▶ **Reading text**
Review: Dragon Quest VIII 245

Most modern single-player RPGs have changed quite a bit since the early days of the NES. Real-time combat and epic story arcs have allowed the traditionally hardcore RPG market to draw in new fans who may not otherwise want to invest 100+ hours on a single title. Square Enix, the company that founded the genre, spits in the eye of progress with Dragon Quest VIII. This traditional dungeon delve has an old-school heart with a beautiful current-generation exterior. Read on for my impressions of the latest chapter in the mind-numbingly popular Dragon Quest series.
  • Title: Dragon Quest VIII
  • Developer: Level 5
  • Publisher: Square Enix
  • System:PS2
  • Score:9/10

Admittedly, your mind is only likely numb if you live in Japan. The U.S. first saw the series on the Nintendo Entertainment System as Dragon Warrior, and some of the most hardcore elements were dumbed down for our squishy American palates. Since those heady early days Dragon Quest has been largely absent from our shores. Dragon Quest VIII allows us to once again experience what can only be described as a Japanese cultural phenomenon.

Dragon Quest's focus is on entertaining and enjoyable gameplay, and so for the most part the game's plot can be forgiven for being fairly weak. The game's subtitle, "Journey of the Cursed King", is almost everything you need to know to understand what's going on. You, an unnamed heroic adventurer, are on the hunt for a power-hungry sorcerer. The spellcaster has stolen a potent magical artifact, and pair of royals present when the artifact was stolen are turned into a frog-demon thing and a horse. They hook up with you and your buddy Yangus (a burly fighter-type), in hopes of finding the spellcaster and reversing the magical effect that imprisons them. Along the way you encounter some typical RPG stereotypes (like the scantily clad mage Jessica), but for the most part that's the hook that drives the story. While this doesn't sound like much to go on, the NPC characterizations are so well-written and over-the-top that it's hard not to like them.

Really, it's surprisingly hard not to like everything about this game. Gameplay-wise, the latest installment of the Dragon Quest series is an unapologetic blast from the past. The game features menu-driven turn-based combat, endless hours of gameplay, a random encounter strewn overworld map, and plenty of slimes. You'd think this would tire a veteran RPG player, but the quality of the game's presentation and the obvious effort the designers put into the game's systems is inspiring. The overworld map, a tired warhorse in the gaming world, is a beautifully rendered naturescape. Beautiful glens, soaring caverns, and imposing ruins all lie hidden within the gameworld. The mini-map, a constant companion in most games, is blissfully absent. Without any easy-access artificial assistance, the temptation to explore is overwhelming, and can lead to some interesting hard-to-find creatures and treasures.

▶ **Supplied information**
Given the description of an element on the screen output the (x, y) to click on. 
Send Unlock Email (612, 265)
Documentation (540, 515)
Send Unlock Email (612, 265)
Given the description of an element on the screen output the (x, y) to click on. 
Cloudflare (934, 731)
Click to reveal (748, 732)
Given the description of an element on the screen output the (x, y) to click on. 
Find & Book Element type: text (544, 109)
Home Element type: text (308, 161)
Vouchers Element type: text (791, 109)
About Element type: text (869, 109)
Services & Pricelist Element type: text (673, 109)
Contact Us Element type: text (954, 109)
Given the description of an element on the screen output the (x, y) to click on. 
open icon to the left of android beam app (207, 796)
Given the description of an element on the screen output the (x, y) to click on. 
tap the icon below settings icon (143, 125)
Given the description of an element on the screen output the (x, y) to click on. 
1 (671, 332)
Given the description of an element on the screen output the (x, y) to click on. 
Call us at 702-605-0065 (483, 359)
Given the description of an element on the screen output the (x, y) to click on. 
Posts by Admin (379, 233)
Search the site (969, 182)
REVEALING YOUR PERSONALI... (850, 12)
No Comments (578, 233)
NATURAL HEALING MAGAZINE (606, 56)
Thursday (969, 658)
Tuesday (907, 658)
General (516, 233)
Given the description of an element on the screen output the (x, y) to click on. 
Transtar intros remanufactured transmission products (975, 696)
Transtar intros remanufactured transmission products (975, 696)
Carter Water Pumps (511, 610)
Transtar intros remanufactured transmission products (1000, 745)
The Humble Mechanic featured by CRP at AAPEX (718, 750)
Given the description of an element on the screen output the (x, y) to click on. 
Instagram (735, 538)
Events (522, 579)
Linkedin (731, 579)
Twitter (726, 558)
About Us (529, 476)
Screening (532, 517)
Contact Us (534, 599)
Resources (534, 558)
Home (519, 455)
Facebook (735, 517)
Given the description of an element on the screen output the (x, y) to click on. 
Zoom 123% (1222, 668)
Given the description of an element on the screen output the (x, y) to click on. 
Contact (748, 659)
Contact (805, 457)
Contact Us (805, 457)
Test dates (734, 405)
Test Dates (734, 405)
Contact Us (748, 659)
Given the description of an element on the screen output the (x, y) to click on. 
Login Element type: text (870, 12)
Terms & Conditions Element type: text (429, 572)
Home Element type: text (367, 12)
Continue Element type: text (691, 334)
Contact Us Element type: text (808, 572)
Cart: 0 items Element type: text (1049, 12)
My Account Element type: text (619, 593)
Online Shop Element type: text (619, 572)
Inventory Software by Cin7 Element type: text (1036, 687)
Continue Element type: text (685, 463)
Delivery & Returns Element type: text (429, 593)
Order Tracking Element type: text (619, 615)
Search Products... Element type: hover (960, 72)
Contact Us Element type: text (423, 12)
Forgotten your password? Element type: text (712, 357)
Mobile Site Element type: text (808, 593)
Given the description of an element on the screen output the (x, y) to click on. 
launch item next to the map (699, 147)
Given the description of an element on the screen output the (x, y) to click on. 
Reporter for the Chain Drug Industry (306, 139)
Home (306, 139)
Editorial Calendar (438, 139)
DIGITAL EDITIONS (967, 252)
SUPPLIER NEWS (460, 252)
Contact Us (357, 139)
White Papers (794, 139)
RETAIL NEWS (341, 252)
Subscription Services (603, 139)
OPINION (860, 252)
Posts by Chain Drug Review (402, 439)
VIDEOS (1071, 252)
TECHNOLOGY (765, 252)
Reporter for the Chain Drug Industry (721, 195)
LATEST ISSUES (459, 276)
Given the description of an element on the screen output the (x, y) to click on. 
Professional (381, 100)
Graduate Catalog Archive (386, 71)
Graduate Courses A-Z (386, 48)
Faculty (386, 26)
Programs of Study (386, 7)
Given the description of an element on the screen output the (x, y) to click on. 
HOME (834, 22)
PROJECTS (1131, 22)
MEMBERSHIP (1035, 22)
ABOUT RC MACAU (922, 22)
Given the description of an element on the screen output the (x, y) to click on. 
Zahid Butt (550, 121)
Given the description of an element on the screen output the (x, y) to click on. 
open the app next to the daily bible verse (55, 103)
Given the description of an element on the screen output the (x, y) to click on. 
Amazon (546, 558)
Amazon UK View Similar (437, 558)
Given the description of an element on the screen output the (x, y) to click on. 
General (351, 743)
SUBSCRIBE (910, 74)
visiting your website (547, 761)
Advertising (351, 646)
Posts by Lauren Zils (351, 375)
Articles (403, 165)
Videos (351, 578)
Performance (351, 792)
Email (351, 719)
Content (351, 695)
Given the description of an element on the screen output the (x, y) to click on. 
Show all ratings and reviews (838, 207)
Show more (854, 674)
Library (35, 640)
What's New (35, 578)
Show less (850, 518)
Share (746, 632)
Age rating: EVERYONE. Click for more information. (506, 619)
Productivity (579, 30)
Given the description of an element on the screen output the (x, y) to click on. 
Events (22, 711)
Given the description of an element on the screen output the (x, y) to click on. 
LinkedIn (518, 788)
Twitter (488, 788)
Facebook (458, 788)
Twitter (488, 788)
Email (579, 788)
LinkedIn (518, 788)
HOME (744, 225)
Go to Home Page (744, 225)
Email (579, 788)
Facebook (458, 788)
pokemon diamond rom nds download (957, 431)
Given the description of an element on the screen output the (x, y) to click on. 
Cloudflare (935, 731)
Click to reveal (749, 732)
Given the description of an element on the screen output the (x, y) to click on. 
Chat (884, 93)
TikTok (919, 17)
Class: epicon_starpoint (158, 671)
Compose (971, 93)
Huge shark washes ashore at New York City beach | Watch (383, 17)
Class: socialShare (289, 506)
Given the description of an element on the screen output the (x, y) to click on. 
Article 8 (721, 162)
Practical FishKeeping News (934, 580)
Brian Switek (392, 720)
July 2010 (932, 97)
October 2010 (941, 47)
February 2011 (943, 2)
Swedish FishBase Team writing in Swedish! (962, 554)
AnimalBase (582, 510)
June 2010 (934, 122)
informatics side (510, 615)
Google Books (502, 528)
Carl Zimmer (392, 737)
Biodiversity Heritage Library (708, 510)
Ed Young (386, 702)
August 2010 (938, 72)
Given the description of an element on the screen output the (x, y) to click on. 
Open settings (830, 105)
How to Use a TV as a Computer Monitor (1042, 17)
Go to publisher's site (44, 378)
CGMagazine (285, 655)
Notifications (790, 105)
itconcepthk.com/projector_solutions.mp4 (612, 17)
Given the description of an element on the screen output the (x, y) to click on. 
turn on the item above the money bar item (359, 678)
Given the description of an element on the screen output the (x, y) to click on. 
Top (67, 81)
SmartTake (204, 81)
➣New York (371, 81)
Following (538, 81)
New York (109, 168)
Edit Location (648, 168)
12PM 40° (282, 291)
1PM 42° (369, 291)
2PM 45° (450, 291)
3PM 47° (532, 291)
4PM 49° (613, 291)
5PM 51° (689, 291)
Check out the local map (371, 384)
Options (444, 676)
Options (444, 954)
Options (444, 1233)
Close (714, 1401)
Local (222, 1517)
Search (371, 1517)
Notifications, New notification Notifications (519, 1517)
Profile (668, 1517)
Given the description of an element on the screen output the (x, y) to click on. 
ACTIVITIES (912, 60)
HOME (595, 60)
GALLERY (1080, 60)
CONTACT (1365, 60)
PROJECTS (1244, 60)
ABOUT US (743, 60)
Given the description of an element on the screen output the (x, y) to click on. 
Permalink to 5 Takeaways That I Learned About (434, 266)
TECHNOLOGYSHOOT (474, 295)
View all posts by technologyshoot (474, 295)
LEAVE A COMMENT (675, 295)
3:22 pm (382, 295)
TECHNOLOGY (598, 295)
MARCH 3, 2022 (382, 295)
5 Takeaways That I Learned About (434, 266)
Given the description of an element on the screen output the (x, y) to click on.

▶ **Work instructions**
1. In one to three sentences, explain why the Dragon Quest VIII review says the urge to explore the game world is so strong.
2. Print everything from "Admittedly, your mind" down to "Japanese cultural phenomenon." in the Dragon Quest VIII review.

▶ **Responses by task**
1. The mini-map is absent, so there is no easy-access artificial assistance, and that makes the temptation to explore overwhelming. The beautifully rendered overworld also hides glens, caverns and ruins, and exploring can lead to interesting hard-to-find creatures and treasures.

2.
Admittedly, your mind is only likely numb if you live in Japan. The U.S. first saw the series on the Nintendo Entertainment System as Dragon Warrior, and some of the most hardcore elements were dumbed down for our squishy American palates. Since those heady early days Dragon Quest has been largely absent from our shores. Dragon Quest VIII allows us to once again experience what can only be described as a Japanese cultural phenomenon.